Copy out all of the rows below, substituting "edit icon" for every occurrence of "pencil icon" and leaving everything else unchanged.

Data lines —
_ _ _ _ _
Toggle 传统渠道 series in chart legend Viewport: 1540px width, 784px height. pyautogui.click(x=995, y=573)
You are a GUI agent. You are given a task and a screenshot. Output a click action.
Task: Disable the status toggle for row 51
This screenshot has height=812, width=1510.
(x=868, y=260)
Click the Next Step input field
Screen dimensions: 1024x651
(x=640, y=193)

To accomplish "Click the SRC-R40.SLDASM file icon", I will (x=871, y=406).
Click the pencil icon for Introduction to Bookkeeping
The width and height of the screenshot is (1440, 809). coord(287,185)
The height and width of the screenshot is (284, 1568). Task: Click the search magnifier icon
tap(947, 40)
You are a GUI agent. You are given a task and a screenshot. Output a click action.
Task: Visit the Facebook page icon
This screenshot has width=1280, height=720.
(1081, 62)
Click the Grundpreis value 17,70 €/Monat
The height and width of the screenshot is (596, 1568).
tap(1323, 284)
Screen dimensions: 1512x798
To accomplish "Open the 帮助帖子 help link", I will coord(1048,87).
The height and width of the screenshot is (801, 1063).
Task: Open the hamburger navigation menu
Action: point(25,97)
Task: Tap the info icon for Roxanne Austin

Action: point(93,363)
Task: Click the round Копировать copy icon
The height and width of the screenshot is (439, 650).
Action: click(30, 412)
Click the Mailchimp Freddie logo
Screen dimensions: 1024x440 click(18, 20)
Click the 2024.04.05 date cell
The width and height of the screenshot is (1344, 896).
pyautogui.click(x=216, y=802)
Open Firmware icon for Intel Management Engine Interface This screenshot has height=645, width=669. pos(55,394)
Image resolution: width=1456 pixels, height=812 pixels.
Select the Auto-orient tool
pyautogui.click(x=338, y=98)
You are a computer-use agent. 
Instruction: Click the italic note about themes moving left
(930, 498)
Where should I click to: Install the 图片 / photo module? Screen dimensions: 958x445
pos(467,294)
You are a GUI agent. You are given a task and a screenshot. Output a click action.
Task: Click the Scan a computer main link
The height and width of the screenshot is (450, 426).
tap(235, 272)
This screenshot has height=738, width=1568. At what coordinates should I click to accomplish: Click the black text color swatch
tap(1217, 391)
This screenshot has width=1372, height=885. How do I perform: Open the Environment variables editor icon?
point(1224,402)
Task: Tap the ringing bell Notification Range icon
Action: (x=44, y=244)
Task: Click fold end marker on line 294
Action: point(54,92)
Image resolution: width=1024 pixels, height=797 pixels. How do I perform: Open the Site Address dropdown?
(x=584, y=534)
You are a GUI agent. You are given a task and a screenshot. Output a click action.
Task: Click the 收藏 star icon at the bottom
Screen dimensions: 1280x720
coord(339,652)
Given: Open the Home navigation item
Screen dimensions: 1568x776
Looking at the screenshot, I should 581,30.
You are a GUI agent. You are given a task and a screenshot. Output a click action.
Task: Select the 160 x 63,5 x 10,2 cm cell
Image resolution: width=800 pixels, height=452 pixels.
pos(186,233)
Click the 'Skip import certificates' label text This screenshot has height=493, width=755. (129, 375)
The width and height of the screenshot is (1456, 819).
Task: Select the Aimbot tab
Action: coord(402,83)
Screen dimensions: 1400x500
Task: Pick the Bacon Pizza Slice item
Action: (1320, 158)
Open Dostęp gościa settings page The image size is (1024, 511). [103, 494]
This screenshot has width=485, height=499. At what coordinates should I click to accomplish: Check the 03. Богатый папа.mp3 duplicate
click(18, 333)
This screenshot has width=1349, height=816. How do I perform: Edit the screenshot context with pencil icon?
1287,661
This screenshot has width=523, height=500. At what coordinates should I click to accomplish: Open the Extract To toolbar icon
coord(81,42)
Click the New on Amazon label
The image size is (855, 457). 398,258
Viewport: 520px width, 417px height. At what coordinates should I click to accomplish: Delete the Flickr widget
_ _ _ _ _
Problem solution —
Toggle 传统渠道 series in chart legend Viewport: 1540px width, 784px height. pyautogui.click(x=995, y=573)
You are a GUI agent. You are given a task and a screenshot. Output a click action.
Task: Disable the status toggle for row 51
This screenshot has height=812, width=1510.
(x=868, y=260)
Click the Next Step input field
Screen dimensions: 1024x651
(x=640, y=193)

To accomplish "Click the SRC-R40.SLDASM file icon", I will (x=871, y=406).
Click the edit icon for Introduction to Bookkeeping
The width and height of the screenshot is (1440, 809). coord(287,185)
The height and width of the screenshot is (284, 1568). Task: Click the search magnifier icon
tap(947, 40)
You are a GUI agent. You are given a task and a screenshot. Output a click action.
Task: Visit the Facebook page icon
This screenshot has width=1280, height=720.
(1081, 62)
Click the Grundpreis value 17,70 €/Monat
The height and width of the screenshot is (596, 1568).
tap(1323, 284)
Screen dimensions: 1512x798
To accomplish "Open the 帮助帖子 help link", I will coord(1048,87).
The height and width of the screenshot is (801, 1063).
Task: Open the hamburger navigation menu
Action: point(25,97)
Task: Tap the info icon for Roxanne Austin

Action: point(93,363)
Task: Click the round Копировать copy icon
The height and width of the screenshot is (439, 650).
Action: click(30, 412)
Click the Mailchimp Freddie logo
Screen dimensions: 1024x440 click(18, 20)
Click the 2024.04.05 date cell
The width and height of the screenshot is (1344, 896).
pyautogui.click(x=216, y=802)
Open Firmware icon for Intel Management Engine Interface This screenshot has height=645, width=669. pos(55,394)
Image resolution: width=1456 pixels, height=812 pixels.
Select the Auto-orient tool
pyautogui.click(x=338, y=98)
You are a computer-use agent. 
Instruction: Click the italic note about themes moving left
(930, 498)
Where should I click to: Install the 图片 / photo module? Screen dimensions: 958x445
pos(467,294)
You are a GUI agent. You are given a task and a screenshot. Output a click action.
Task: Click the Scan a computer main link
The height and width of the screenshot is (450, 426).
tap(235, 272)
This screenshot has height=738, width=1568. At what coordinates should I click to accomplish: Click the black text color swatch
tap(1217, 391)
This screenshot has width=1372, height=885. How do I perform: Open the Environment variables editor icon?
point(1224,402)
Task: Tap the ringing bell Notification Range icon
Action: (x=44, y=244)
Task: Click fold end marker on line 294
Action: point(54,92)
Image resolution: width=1024 pixels, height=797 pixels. How do I perform: Open the Site Address dropdown?
(x=584, y=534)
You are a GUI agent. You are given a task and a screenshot. Output a click action.
Task: Click the 收藏 star icon at the bottom
Screen dimensions: 1280x720
coord(339,652)
Given: Open the Home navigation item
Screen dimensions: 1568x776
Looking at the screenshot, I should 581,30.
You are a GUI agent. You are given a task and a screenshot. Output a click action.
Task: Select the 160 x 63,5 x 10,2 cm cell
Image resolution: width=800 pixels, height=452 pixels.
pos(186,233)
Click the 'Skip import certificates' label text This screenshot has height=493, width=755. (129, 375)
The width and height of the screenshot is (1456, 819).
Task: Select the Aimbot tab
Action: coord(402,83)
Screen dimensions: 1400x500
Task: Pick the Bacon Pizza Slice item
Action: (1320, 158)
Open Dostęp gościa settings page The image size is (1024, 511). [103, 494]
This screenshot has width=485, height=499. At what coordinates should I click to accomplish: Check the 03. Богатый папа.mp3 duplicate
click(18, 333)
This screenshot has width=1349, height=816. How do I perform: Edit the screenshot context with edit icon?
1287,661
This screenshot has width=523, height=500. At what coordinates should I click to accomplish: Open the Extract To toolbar icon
coord(81,42)
Click the New on Amazon label
The image size is (855, 457). 398,258
Viewport: 520px width, 417px height. At what coordinates should I click to accomplish: Delete the Flickr widget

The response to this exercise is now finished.